James awoke slowly. He could hear music and noises coming from the kitchen and the mouthwatering aroma of toast teased his nostrils. He grimaced as he sat up and rubbed the crick in his neck. There was a slight ache in his leg but it was feeling much better than it had last night when his midnight wanderings had disturbed Helen.

A vision of her in her sleep shirt played in his mind again and he smiled to himself. Maybe it had been the medication, maybe it had been seeing a scantily clad Helen in the middle of the night, but something had fuelled some fairly erotic dreams and he felt his loins heat as he recalled the images.

He rose awkwardly, using his crutches for support. He needed a shower. A cold one. But given how logistically impossible that would be, he’d settle for coffee instead. He hoped Helen owned some decent stuff, not some horrible instant brand.

Even on the road he made sure he carried a supply of freshly ground coffee. Life was too short to drink the instant stuff. In fact, that was pretty much his motto for life. Life was short, grab it by the horns and ride it for all it was worth. He’d grown up seeing his parents waste their lives stuck in a situation they hadn’t wanted to be in, and he was damned if he would.

He drank good coffee. He went where he wanted. He followed his own rules. He worked wherever the road took him and kept his relationships short and sweet. And even if his heart did occasionally yearn for something more, he hadn’t been in a place yet or met a woman yet who could ground him. In fact, he seriously doubted either existed.
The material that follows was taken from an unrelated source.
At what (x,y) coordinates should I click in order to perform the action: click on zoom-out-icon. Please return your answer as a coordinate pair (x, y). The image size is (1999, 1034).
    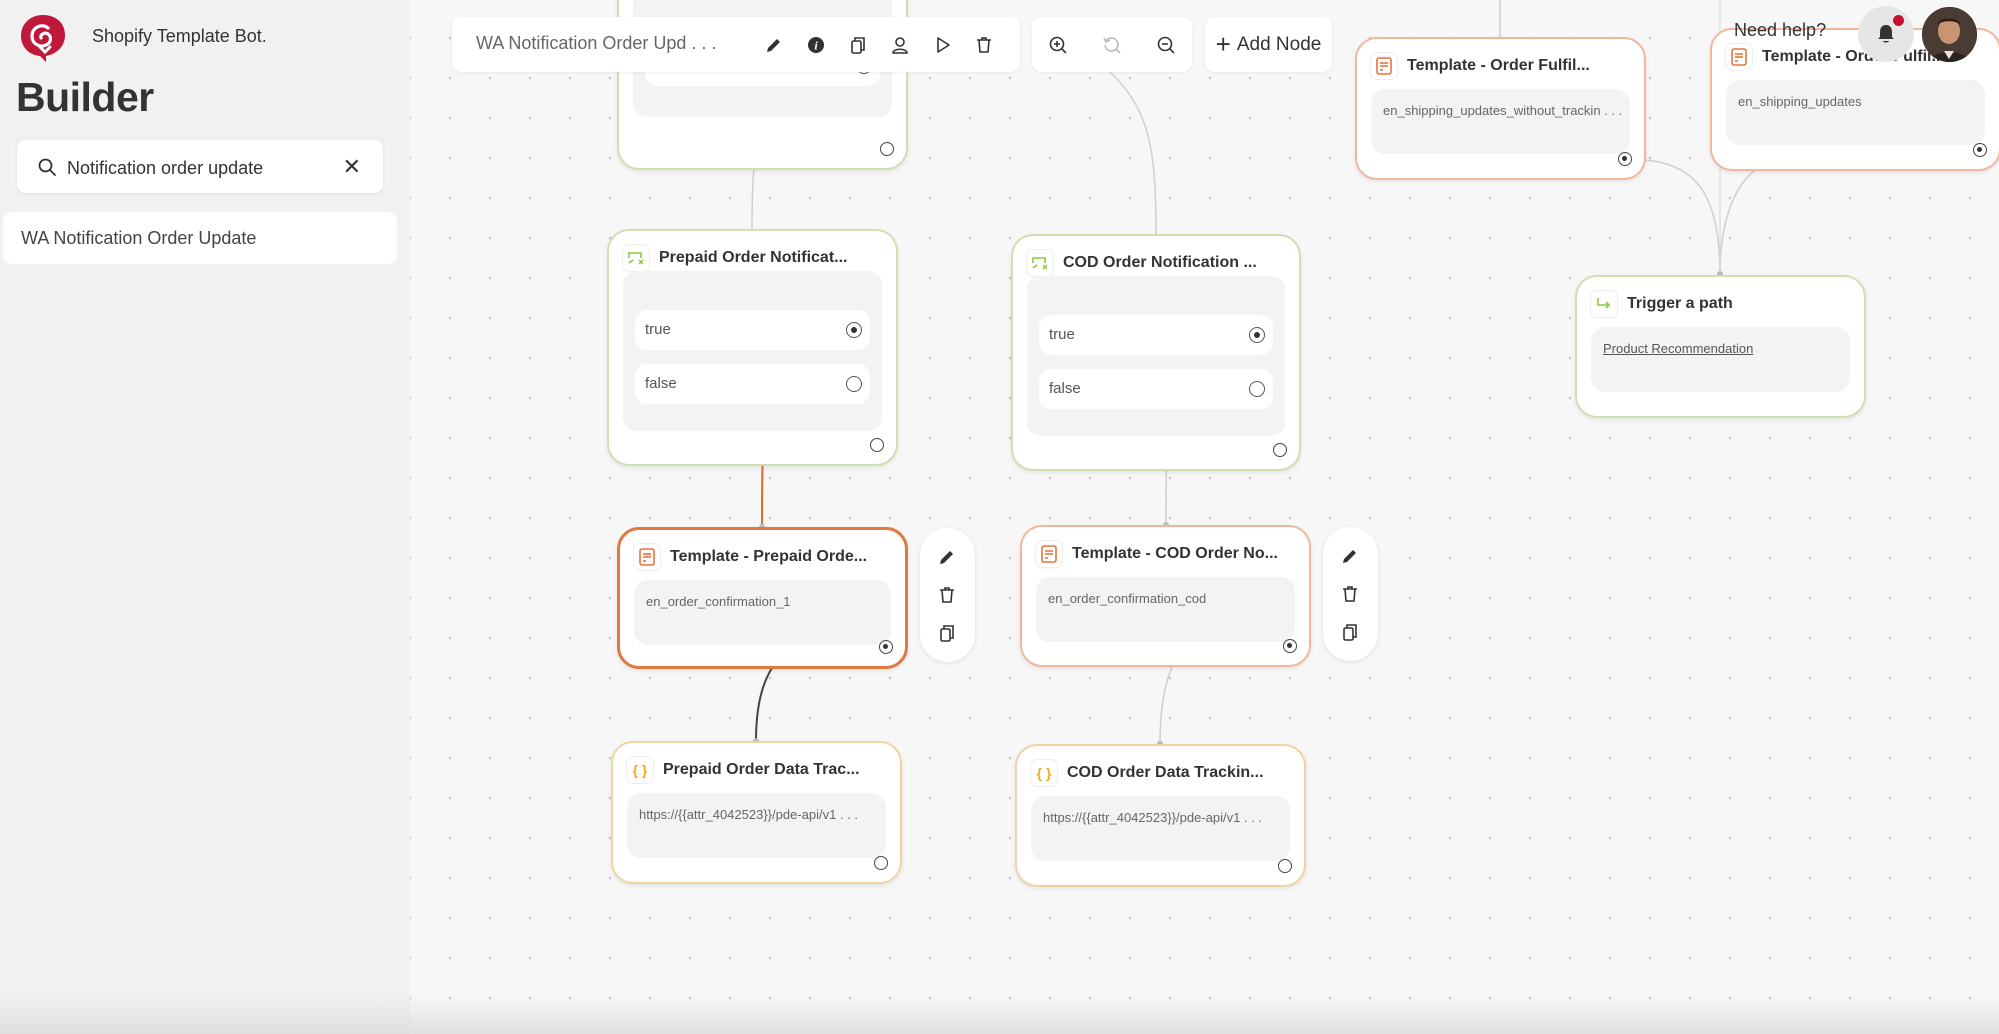
    Looking at the image, I should click on (1166, 45).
He swung into the kitchen and stopped in the doorway. Helen was standing at the sink, her back to him, eating toast as she bopped along to a country song playing on the radio. Her head was moving to the beat, her hips were swaying and her feet tapping.

He leant heavily on his crutches for support. She was back in her uniform again, her hair tied back in its prim ponytail, not a hair out of place. But it didn’t stop the leap of interest in his groin or a pang of something he couldn’t quite name hitting him in the chest. He knew she probably had some lacy concoction on under that prim white blouse, knew the contours of her hips from the cling of fabric last night, knew that her bottom cheeks were cute and perky as hell.

She could be the one. James clutched the handles of the crutches harder as the insidious voice invaded his head. Preposterous! Yes, he fancied her. He was a man, for crying out loud, and she was a very attractive woman. But that was it.

For God’s sake, he’d only known her for a day. OK, it had been a tumultuous day. She had, after all, rescued him and his broken leg from the bush, but there was no need to let his imagination get carried away.

The funny feeling he’d got in his chest when he’d looked at her just now was easily explained. It was lust. The tantalising stirrings of sexual attraction. The allure of possibility. And that was all. He was a thirty-five-year-old man. He was in charge of his life—not his hormones.

He cleared his throat. ‘I don’t suppose you have any decent coffee in this neck of the woods?’

Helen jumped. She hadn’t heard him approach. She turned. ‘You nearly gave me a heart attack,’ she said accusingly, talking around her last mouthful of toast.

He grinned. ‘Sorry. I was enjoying the show, though.’

Helen swallowed the remnants of her breakfast. How long had he been standing there? She straightened and gave him a don’t-mess-with-me look. ‘Show’s over.’

He shrugged. ‘I prefer rock music anyway. Does the local radio station play any of that?’

‘Sure. Country rock.’

James chuckled. ‘About that coffee?’

Helen pointed to the percolator sitting on the bench and the expensive coffee-jar sitting beside it.

James eyes lit up at the unexpected sight of his favourite Italian blend. Helen Franklin may live in outback Queensland but she obviously had style. ‘Ah, a woman who appreciates fine coffee.’